Texto proporcionado:
El miedo, a los que dirigen nuestra alma, es la tentación más diabólica. El miedo y la vergüenza, que no dejan ser sinceros, son los enemigos más grandes de la perseverancia. Somos de barro; pero, si hablamos, el barro adquiere la fortaleza del bronce. Tened bien cogidas estas ideas, llevadlas a la práctica y habremos asegurado la tranquilidad en el servicio de Dios, porque será muy difícil ofuscarnos.

Hijos míos, hemos venido a la Obra a ser santos en medio del mundo; para lograr esto, hemos de poner todos los medios. Cuando un enfermo va a una clínica, para lograr la salud, si le piden que se quite la ropa, porque tienen que hacerle un reconocimiento, y dice que no; si le preguntan qué síntomas tiene, y no lo quiere decir… A esa persona, a donde hay que llevarla no es a una clínica, sino al manicomio.

Información extraída:
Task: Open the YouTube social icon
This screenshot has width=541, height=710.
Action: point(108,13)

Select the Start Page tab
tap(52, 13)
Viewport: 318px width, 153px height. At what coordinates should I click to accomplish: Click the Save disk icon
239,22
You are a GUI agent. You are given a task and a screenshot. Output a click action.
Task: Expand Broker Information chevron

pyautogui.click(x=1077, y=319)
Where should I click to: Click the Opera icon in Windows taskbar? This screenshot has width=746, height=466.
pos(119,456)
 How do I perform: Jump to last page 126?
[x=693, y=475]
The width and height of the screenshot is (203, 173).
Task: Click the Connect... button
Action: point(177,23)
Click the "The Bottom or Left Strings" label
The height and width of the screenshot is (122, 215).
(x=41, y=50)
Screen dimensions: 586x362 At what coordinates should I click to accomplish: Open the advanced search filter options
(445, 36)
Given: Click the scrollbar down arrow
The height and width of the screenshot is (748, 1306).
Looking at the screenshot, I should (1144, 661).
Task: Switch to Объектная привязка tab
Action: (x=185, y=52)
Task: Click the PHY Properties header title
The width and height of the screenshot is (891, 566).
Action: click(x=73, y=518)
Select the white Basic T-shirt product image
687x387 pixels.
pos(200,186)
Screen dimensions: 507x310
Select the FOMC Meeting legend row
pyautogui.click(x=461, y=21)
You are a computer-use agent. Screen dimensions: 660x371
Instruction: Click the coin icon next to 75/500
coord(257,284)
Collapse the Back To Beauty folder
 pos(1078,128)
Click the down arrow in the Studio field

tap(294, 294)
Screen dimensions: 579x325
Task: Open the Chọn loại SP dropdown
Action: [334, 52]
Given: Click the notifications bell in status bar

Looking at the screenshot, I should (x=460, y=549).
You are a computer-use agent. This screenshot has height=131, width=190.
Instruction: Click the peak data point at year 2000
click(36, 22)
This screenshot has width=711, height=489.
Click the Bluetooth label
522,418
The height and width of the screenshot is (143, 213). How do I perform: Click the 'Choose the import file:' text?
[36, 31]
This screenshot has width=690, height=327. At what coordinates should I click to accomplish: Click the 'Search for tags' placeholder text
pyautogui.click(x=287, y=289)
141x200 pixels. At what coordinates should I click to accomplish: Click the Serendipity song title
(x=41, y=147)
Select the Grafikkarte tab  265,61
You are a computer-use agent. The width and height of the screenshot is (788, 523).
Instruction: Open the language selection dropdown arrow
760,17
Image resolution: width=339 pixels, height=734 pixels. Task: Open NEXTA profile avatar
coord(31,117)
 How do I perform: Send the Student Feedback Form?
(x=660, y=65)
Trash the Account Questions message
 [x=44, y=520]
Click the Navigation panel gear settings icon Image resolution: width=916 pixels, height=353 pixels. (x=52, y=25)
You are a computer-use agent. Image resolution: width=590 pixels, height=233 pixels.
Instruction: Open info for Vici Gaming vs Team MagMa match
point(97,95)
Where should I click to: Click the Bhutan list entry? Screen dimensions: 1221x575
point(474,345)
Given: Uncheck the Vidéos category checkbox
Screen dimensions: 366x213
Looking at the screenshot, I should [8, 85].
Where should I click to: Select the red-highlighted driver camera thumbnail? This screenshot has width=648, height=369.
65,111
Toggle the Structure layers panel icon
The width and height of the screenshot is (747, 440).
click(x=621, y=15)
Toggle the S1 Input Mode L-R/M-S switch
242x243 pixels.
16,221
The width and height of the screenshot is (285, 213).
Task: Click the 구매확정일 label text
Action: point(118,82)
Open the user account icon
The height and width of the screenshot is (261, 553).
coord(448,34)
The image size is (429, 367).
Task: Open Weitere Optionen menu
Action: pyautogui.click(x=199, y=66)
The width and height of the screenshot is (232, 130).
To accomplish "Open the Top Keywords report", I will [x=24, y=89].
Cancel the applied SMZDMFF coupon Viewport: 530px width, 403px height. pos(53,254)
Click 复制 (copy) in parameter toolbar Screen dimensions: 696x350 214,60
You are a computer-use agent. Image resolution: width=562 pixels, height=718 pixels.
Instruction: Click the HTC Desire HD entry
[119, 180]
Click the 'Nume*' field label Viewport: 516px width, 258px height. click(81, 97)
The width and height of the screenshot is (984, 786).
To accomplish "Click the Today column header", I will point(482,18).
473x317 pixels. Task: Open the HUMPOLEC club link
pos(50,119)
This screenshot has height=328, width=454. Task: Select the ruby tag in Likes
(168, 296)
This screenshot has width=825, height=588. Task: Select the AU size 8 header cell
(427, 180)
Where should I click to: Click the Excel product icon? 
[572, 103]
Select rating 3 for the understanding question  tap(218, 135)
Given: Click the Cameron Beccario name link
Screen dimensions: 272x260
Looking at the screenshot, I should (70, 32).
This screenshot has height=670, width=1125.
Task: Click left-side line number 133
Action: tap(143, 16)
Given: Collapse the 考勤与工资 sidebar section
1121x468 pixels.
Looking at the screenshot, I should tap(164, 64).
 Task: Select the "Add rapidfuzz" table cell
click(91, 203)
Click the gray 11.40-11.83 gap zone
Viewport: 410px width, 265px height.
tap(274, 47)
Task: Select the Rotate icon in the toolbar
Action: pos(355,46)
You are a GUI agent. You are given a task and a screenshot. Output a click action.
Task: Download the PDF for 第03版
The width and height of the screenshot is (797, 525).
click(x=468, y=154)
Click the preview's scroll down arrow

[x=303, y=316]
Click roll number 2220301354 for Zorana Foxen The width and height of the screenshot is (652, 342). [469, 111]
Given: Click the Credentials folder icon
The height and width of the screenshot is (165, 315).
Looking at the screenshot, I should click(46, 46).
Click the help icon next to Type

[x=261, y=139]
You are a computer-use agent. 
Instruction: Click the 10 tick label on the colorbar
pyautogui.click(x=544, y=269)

Tarea a realizar:
Según el texto proporcionado, ¿cuáles son los enemigos más grandes de la perseverancia?

Solución del problema:
El miedo y la vergüenza, que no dejan ser sinceros.